Sometimes it seems that Jake van der Kamp struggles to find things to write about in his daily SCMP column – you may recall that he was famously caught out by an April Fool joke earlier this year.

However, he has really got stuck into the debate on GST.  Unfortunately you need a paid subcription to read these articles, but they are worth some of your time if you do:

Great taskmaster Tang fails to do his homework on needless GST (which I wrote about here)

Make your own case properly before preaching to us, Mr Tsang

And how can you be so certain that GST is the right thing for us when most people seem to think it is the wrong thing? If your knowledge is so superior to ours, why bother with a public consultation on GST at all? You should disdain our faulty understanding in that case, as your financial secretary does.

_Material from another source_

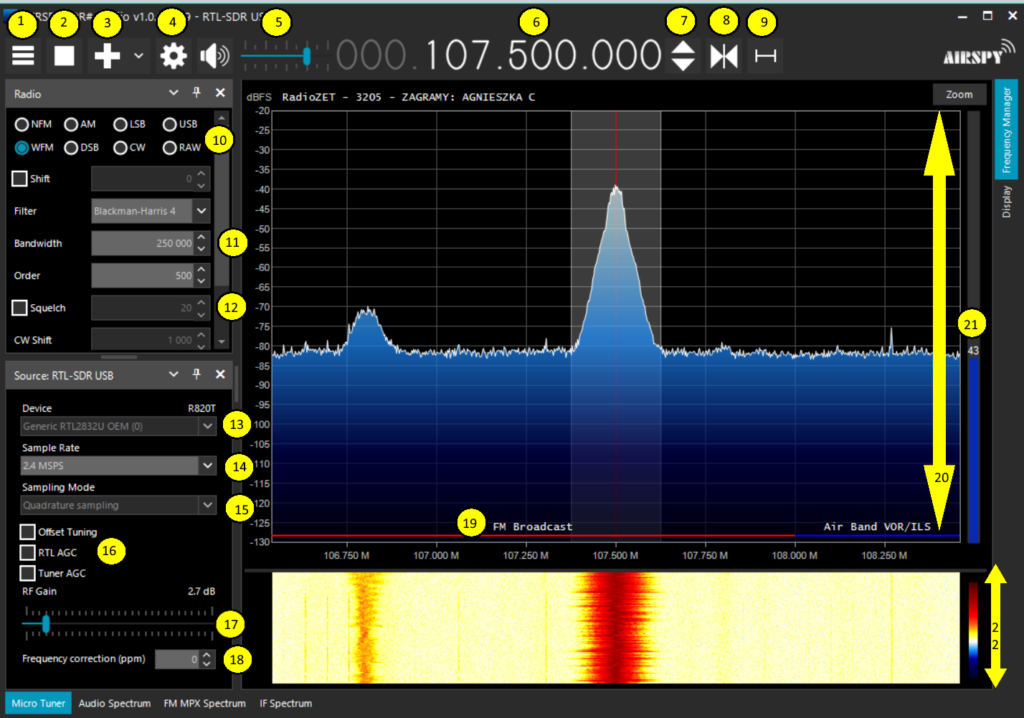Click the frequency step up/down icon

(x=682, y=56)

"Evasion is never a way out."

Glad you recognise it, Sir. Here are some points not to evade then. 1) GST would not significantly reduce the volatility of government revenues. 2) We have a wide fiscal revenue base that you can call narrow only by ignoring significant sources of revenue. 3) We have plenty of savings to cover deficits in bad years. 4) We now have accruals accounting to show us that our past deficit – we are well into surplus at present – was never that bad anyway.

Don’t listen to Henry, we’re rolling in reserves and should use them

"The fiscal reserve totals about HK$300 billion, but the finance chief [Henry Tang Ying-yen] said: `We used HK$190 billion from the reserves to survive the last recession. When the next economic cycle comes, the total deficit we face could be much bigger than HK$190 billion. We do not have much left to keep us afloat’."    SCMP, September 9

[..]

What we are left with after taking out amounts owed to others is two items. The first is HK$312 billion in government placements, which, I assume, is the figure Henry refers to.

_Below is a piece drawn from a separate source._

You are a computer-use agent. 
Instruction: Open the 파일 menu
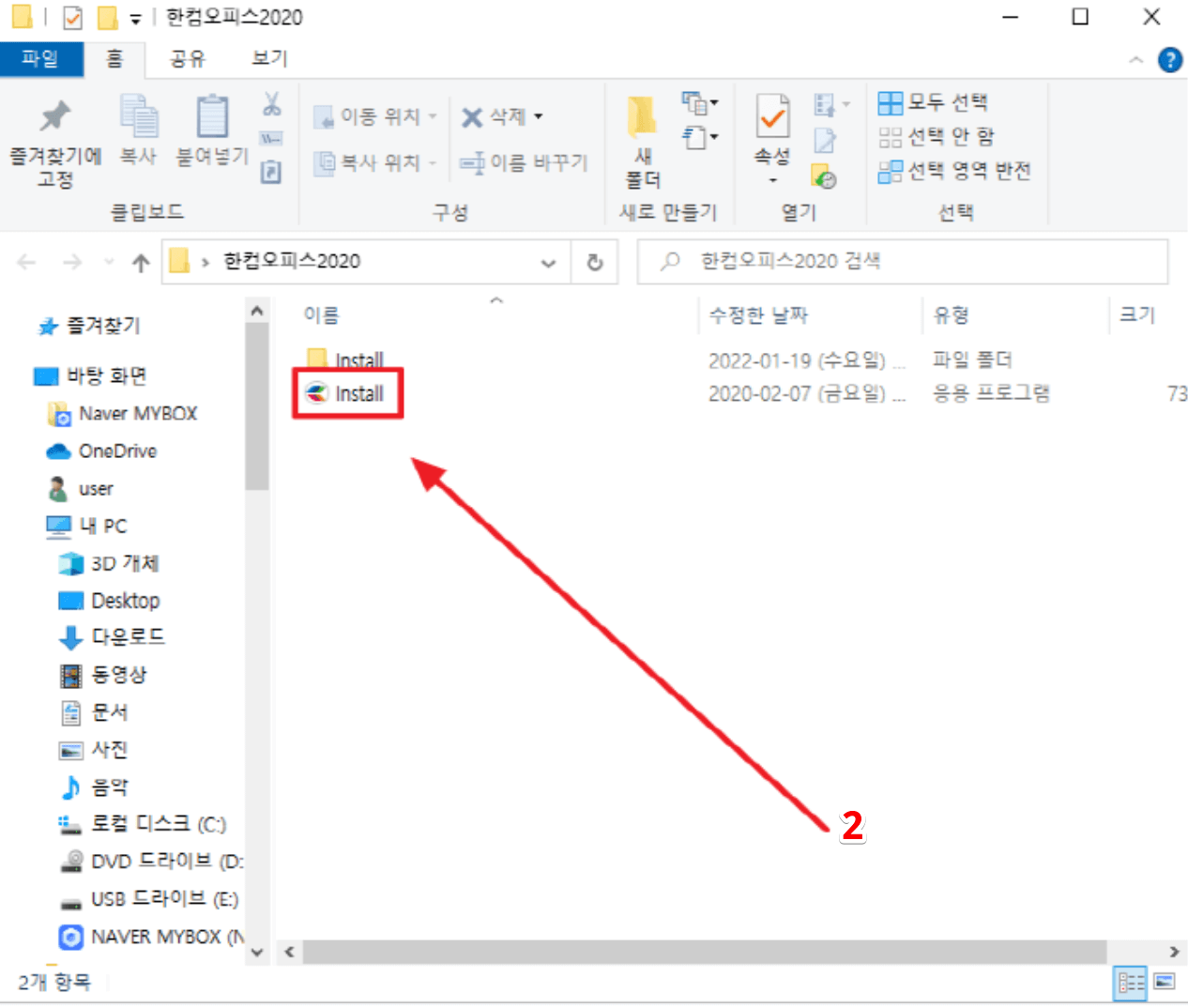pos(41,56)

Then there is HK$468 billion in accumulated surplus. This is ours. The government is the sole owner of the Exchange Fund.

Put the two together and you get HK$780 billion in savings. So it is just not true, Henry, that "we do not have much left to keep us afloat". We have plenty.

I am waiting for the government to respond.

[Update: all links seem to be broken.  The SCMP appear to be messing around with their site.]